Saved data entries:
_ _ _ _ _ _ _

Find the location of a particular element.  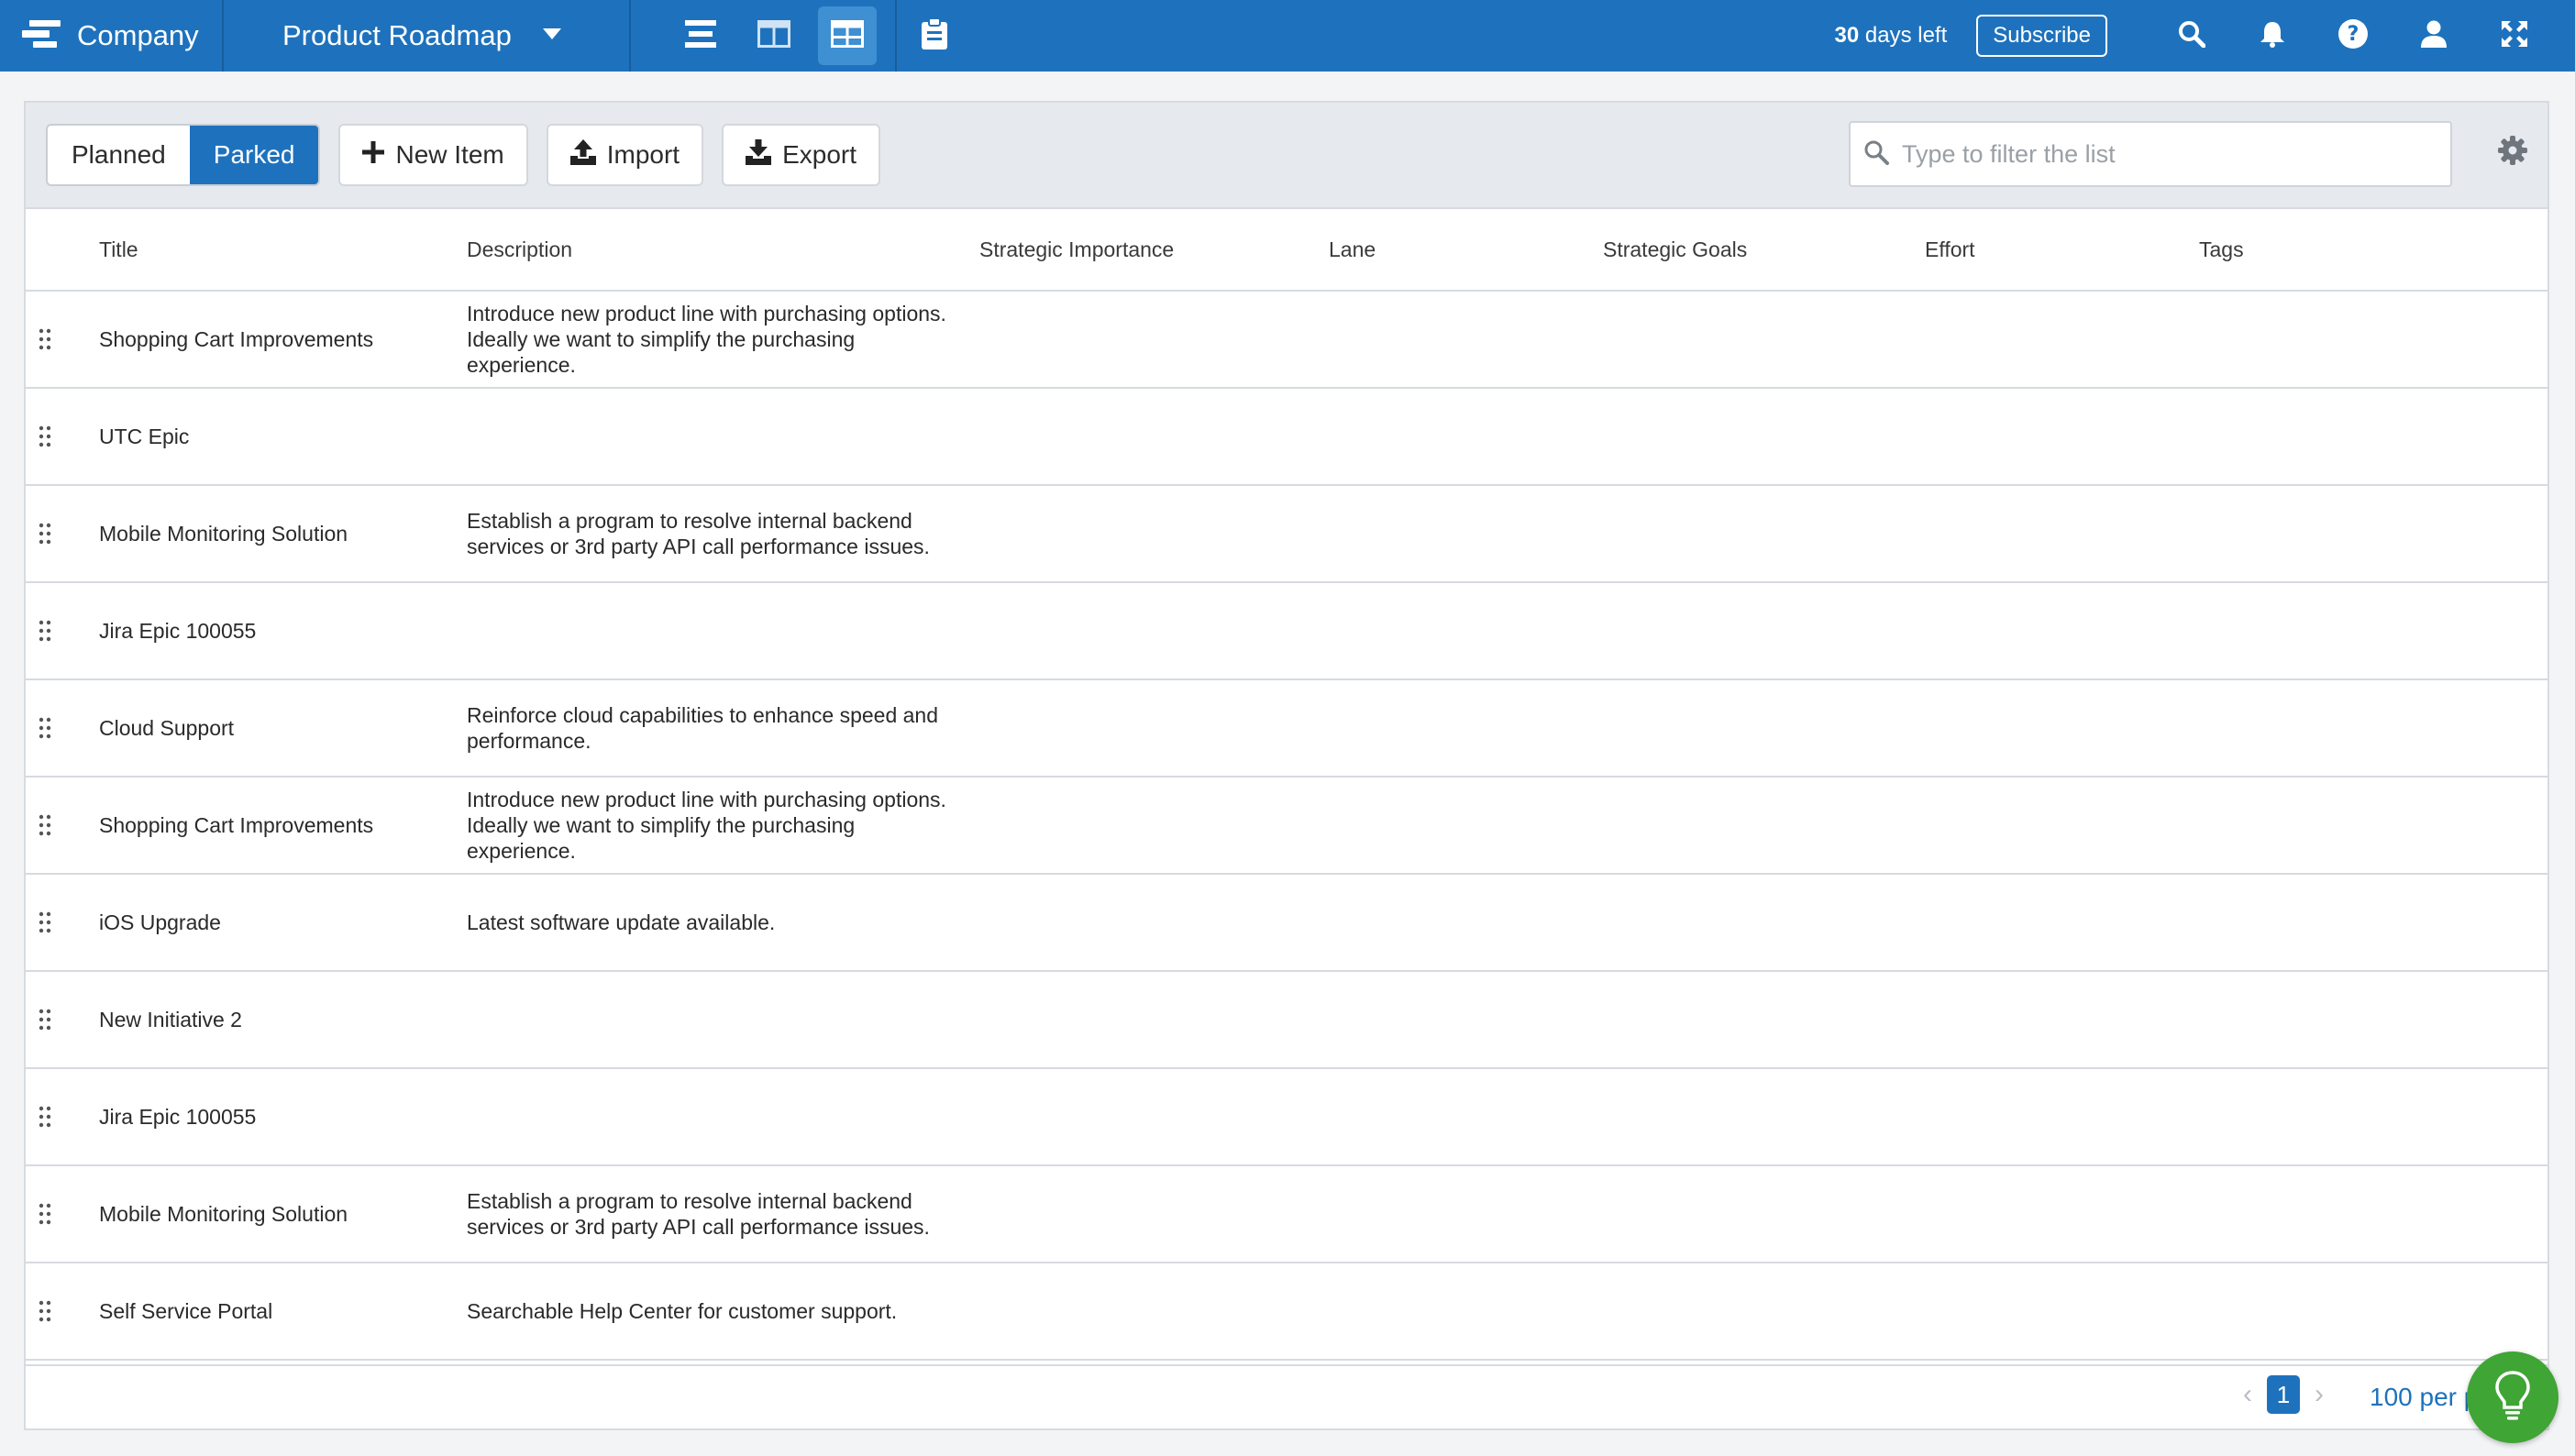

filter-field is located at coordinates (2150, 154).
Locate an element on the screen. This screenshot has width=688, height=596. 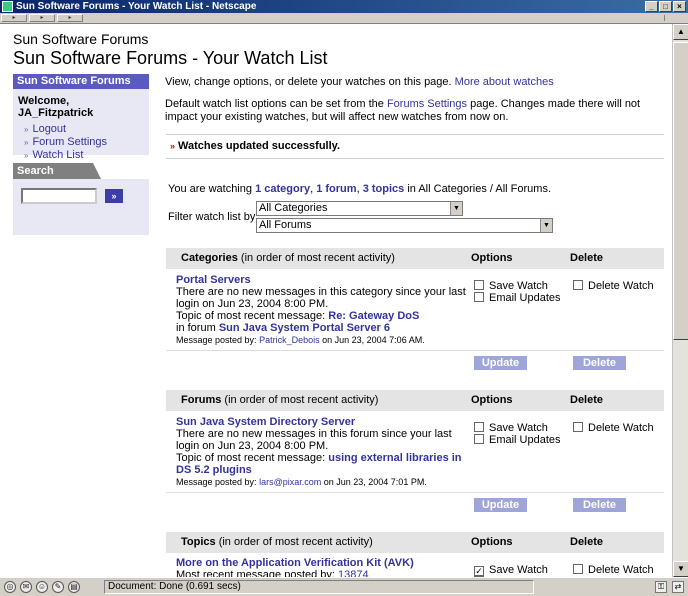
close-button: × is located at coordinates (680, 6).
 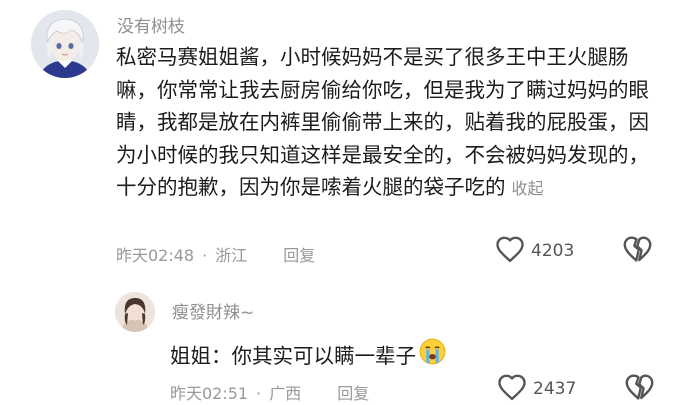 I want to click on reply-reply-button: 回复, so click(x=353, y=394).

_ _ _ _ _ _ _

DIRECTIONS ▸ Switch "element" to "control" everywhere in the listing above and leave the rest untouched. Omit the pictures from your version.

REPLY TO THE TASK ▸
Find the location of a particular control.  

filter-field is located at coordinates (2150, 154).
Locate an control on the screen. This screenshot has width=688, height=596. 
close-button: × is located at coordinates (680, 6).
  I want to click on reply-reply-button: 回复, so click(x=353, y=394).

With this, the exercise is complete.